17 July 2019 - 11:35
By Telford Vice
AB de Villiers of the Tshwane Spartans during the Tshwane Spartans Media Opportunity at SuperSport Park on November 30, 2018 in Pretoria, South Africa.
Image: Lee Warren/Gallo Images/Getty Images AB de Villiers of the Tshwane Spartans during the Tshwane Spartans Media Opportunity at SuperSport Park on November 30, 2018 in Pretoria, South Africa.

When AB de Villiers ended his international career on May 23 last year‚ the cricket world stopped.

It was dazed and confused.

Why would someone of his talent and stature would walk away from all they had ever known him to be?

But the blip passed and the cricket world restarted‚ and De Villiers continued to pop up in sideshows like the Indian Premier League.

And in reports that he coulda‚ woulda‚ shoulda played in the 2019 World Cup. If only he wasn’t‚ as a retiree‚ ineligible for selection.

But‚ for the most part‚ cricket moved on: the AB era was over. What’s next? Who’s next?

For De Villiers himself‚ matters were not as simple.

“It’s not an easy transition to go through‚” he said in London.

“All I know is that in the last 18 months‚ change was necessary — I need to spend more time at home.

“But it’s not easy to find a balance: where to now‚ and what to do. The last 12 months I think I’ve played four months‚ so it’s not a lot of cricket.

“I’m really enjoying being at home and being a father and a husband‚ and seeing my brothers and parents on a regular basis.

“But I’ve still got to stay in decent form to be good enough to play in these [T20 franchise] teams.

“It’s difficult to find a balance but also difficult to work out what to do next.”
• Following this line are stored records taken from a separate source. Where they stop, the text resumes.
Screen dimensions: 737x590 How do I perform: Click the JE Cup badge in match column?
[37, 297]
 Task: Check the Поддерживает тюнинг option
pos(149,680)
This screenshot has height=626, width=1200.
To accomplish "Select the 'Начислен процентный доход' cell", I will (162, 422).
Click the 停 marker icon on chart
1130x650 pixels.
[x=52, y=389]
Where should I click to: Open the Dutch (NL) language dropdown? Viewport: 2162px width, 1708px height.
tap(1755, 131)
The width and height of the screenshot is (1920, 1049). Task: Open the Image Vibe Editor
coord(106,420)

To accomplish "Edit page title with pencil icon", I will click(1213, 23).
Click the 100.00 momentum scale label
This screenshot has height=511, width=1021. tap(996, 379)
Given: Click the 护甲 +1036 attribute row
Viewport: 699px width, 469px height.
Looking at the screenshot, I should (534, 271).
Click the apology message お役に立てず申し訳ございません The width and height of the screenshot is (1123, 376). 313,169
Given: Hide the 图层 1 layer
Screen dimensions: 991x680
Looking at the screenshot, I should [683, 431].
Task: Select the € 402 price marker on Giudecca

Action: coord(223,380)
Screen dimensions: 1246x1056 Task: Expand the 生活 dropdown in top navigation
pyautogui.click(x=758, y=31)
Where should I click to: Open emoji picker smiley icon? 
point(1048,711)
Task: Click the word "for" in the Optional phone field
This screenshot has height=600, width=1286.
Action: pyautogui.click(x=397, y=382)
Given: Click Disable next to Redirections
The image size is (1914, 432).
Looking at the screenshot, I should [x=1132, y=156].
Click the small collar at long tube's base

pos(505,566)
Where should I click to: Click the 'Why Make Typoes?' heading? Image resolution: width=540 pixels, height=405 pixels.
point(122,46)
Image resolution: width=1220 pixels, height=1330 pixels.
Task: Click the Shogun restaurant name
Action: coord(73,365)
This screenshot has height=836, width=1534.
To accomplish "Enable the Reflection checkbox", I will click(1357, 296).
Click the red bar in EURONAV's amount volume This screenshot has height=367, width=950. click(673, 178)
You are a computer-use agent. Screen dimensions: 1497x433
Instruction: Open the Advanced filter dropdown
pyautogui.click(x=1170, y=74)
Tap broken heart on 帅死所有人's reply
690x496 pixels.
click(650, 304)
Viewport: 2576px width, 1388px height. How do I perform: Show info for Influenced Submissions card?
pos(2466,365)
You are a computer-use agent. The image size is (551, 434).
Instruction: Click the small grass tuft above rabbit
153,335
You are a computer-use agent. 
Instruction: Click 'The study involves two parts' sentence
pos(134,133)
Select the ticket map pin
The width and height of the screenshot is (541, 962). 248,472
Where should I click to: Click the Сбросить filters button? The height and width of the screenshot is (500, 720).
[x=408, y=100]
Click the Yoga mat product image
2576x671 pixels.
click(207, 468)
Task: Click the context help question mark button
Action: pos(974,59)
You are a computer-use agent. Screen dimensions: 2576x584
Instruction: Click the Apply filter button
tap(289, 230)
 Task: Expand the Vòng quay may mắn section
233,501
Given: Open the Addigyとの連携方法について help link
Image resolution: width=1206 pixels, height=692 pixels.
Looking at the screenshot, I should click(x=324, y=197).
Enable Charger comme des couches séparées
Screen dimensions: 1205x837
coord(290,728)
In the short term‚ play for Middlesex in the county T20 competition — which starts on Thursday with a match against Essex at Lord’s.

If Middlesex go all the way to the final‚ that will take De Villiers to September 21. Then what?

One of these years he won’t ask himself that question. Or will he? What will he do once he hangs up his bat and pads for good?

“I’m working on it‚” he said‚ explaining that he has been “getting to know more about property development” in three courses offered by the University of Cape Town in partnership with the South African Cricketers’ Association.

“I’m not sure if that’s the route. My father-in-law is in business and I might get involved with something to do with property. But I don’t know if it’s my passion.

“I’m going to have to find something different‚ away from the game. I would like to stay involved with the game‚ but I wouldn’t want it to be the only thing and still travelling‚ because then I might as well still be playing [internationally].

“I definitely have a passion for helping out‚ especially some of the young‚ talented guys in the country to help get them up to international level.”

Ah‚ yes. International level. The World Cup and all that …

“I felt for the guys. Everything that could have gone wrong did go wrong.

“These tournaments‚ very often‚ are determined by the way you start. I felt like we weren’t on the button the first few games.”

South Africa’s challenge to win the title for the first time was all but snuffed out in the first seven days of the tournament‚ when they were left reeling from defeats by England‚ Bangladesh and India.

“The loss against Bangladesh was a big turning point‚” De Villiers said. “It’s difficult to come back from that.

“But it was a fantastic end to the tournament — beating the Aussies [by 10 runs at Old Trafford] was a nice way to finish‚ and it shows there are lot of guys with big character in the team and that the team spirit is still there.”

Not that that made much difference to a bottom line that read played eight completed games‚ won only three.

“I’m gutted for the boys. They’re my friends and we still all get along really well.

“It was difficult to watch the guys go down like that.”